Now, in the foreword to The Glass Room you say that there is in fact a real building behind this book, and a real town behind this book, but that it won’t shed too much light on your book to go looking for historical details about these places. Nonetheless, can I ask you how you researched this book, and how your research differed from, say, the work you did for Mendel’s Dwarf?

“Well, when I was doing the work for the Mendel book – in fact the two, because I’ve written this non-fiction one for the Field Museum as well, of course – I was interested there in trying to get a feel for the real man. Mendel’s Dwarf is a novel, but it has got Gregor Mendel’s life in it. But I have taken liberties. And that is actually very important to me, I am not a biographer, and I wouldn’t be happy with the restrictions that biography would place upon my writing. And of course, that meant absolutely that when I came to write The Glass Room, the Landauer family were not the Tugendhat family, and I obviously wanted the distance.

“What I wanted was to feel the house. I wanted to put myself imaginatively in the place of somebody who had had it designed and built and lived in it. But I didn’t want in any way to write a book about the Tugendhat family. Obviously, when you are writing that sort of novel, you can’t fictionalize certain events and certain dates. Obviously, both the fictional family and the real family fled the country in 1938, so there are little signposts like that. But the people themselves in The Glass Room are entirely my creation.”

Many people have commented that a number of the books shortlisted for the Booker Prize this year can be described as so-called ‘historical novels’. You in the past have said that you are not particularly happy with The Glass Room being called a historical novel. Why?

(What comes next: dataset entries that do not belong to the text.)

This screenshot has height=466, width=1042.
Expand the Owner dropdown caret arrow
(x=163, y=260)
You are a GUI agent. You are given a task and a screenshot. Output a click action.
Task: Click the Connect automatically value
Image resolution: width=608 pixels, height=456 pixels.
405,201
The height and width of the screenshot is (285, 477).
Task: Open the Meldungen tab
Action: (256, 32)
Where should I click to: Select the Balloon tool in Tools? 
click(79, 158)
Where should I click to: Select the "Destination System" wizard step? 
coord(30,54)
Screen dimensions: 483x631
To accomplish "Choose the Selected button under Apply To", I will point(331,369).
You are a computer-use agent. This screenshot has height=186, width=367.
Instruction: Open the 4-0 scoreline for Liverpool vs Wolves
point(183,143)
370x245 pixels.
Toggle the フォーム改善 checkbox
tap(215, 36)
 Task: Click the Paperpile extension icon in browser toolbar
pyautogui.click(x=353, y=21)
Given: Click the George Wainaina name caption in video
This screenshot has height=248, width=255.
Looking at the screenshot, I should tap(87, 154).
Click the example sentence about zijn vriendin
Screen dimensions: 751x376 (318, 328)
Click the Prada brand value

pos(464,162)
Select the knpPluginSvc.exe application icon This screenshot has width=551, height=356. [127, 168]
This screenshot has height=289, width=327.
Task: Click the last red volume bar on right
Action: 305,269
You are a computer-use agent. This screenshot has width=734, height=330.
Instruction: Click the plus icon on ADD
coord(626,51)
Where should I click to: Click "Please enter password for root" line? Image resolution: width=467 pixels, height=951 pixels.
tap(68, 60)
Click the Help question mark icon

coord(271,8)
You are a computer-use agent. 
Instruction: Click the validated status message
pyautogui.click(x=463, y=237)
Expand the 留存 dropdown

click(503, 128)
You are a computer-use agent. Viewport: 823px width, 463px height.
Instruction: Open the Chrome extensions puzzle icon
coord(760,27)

“There is a completely different set of skills required, and a completely different approach, if you are trying to write something that takes place in the 16th century. My second novel was set in the 16th century – it is a 16th century historical novel – so, I’ve done it is what I am saying, and I was very aware during the writing of that of all of the problems, all of the issues of how you make your characters sound. What do they say? What language do they use? You are trying to put yourself, and it is an almost impossible task, into the mind of people who are so distant for us that I suspect, talking rationally, you can almost say that the task is actually, realistically, impossible.

“It is a very different task to doing the same thing for the 1930s! My parents were brought up, their youth was, in the 1930s. I spent a lot of time talking to my parents about their younger days. It is much, much closer. One knows what people sounded like and what their ideas were. So it is so much closer that I really think it is a different thing from a standard historical novel.”

In both cases, in the case of your second novel, and in the case of this, The Glass Room, you’ve suggested that you spent a great deal of time listening and researching the way that people would speak to each other. And this is something I wanted to ask you about, because you have been praised repeatedly in the British media for your Czech language skills, and from a read of your book, it does sound like you have a command of Czech. Did you go out of your way to learn the Czech language in the run-up to writing this book?

The Tugendhat villa in Brno | Photo: Jana Šustová,  Radio Prague International
“I look upon language as another thing to try and research if you are going to use it in the book, in the narrative. I spent a lot of time with a Czech-English dictionary going backwards and forwards, looking up a word in English to get the Czech and then taking the Czech and going to the Czech side of the dictionary to see what other possible meanings there could be. That sort of thing - and occasionally you light on something and it’s wonderful. The example that keeps coming to my mind is the use of the word ‘pokoj’ for ‘room’, which just provides that little sort of quirky thing, because it is also ‘peace’ and ‘tranquility’. And that’s magical, because that just isn’t in the English.”